Task:
Quote these lines exactly: the one that holds "The width and" and every line after it to the end of the material below. Skip pictures.

--- START ---

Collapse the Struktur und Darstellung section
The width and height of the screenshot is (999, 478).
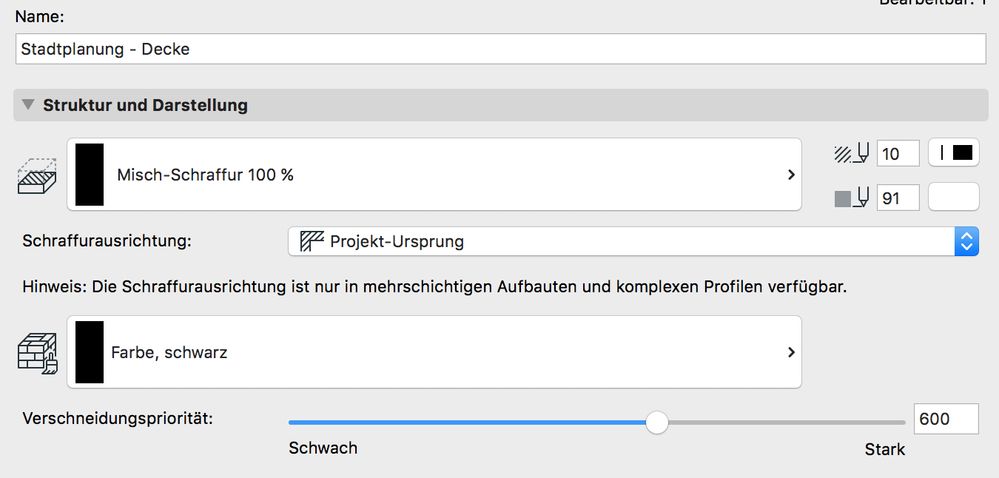click(27, 105)
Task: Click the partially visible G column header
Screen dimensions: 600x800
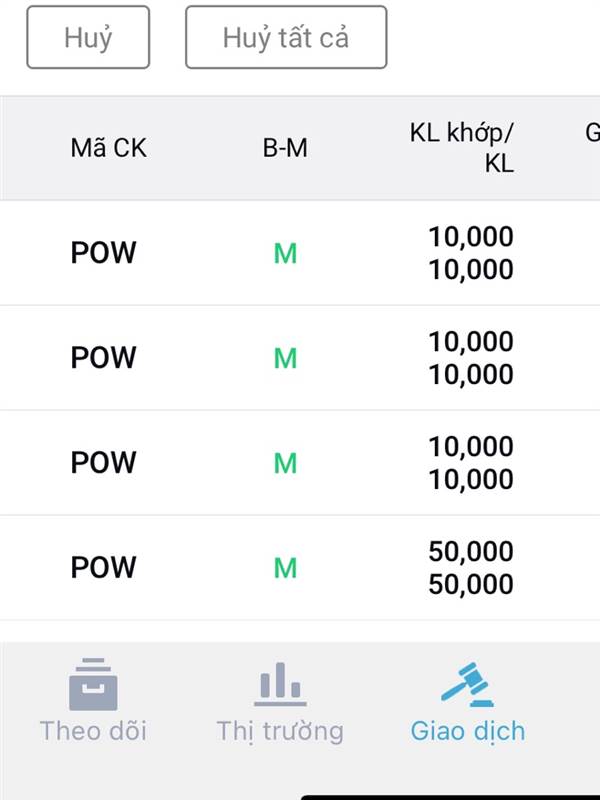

--- END ---

Solved problem:
The width and height of the screenshot is (999, 478).
click(27, 105)
Task: Click the partially visible G column header
Screen dimensions: 600x800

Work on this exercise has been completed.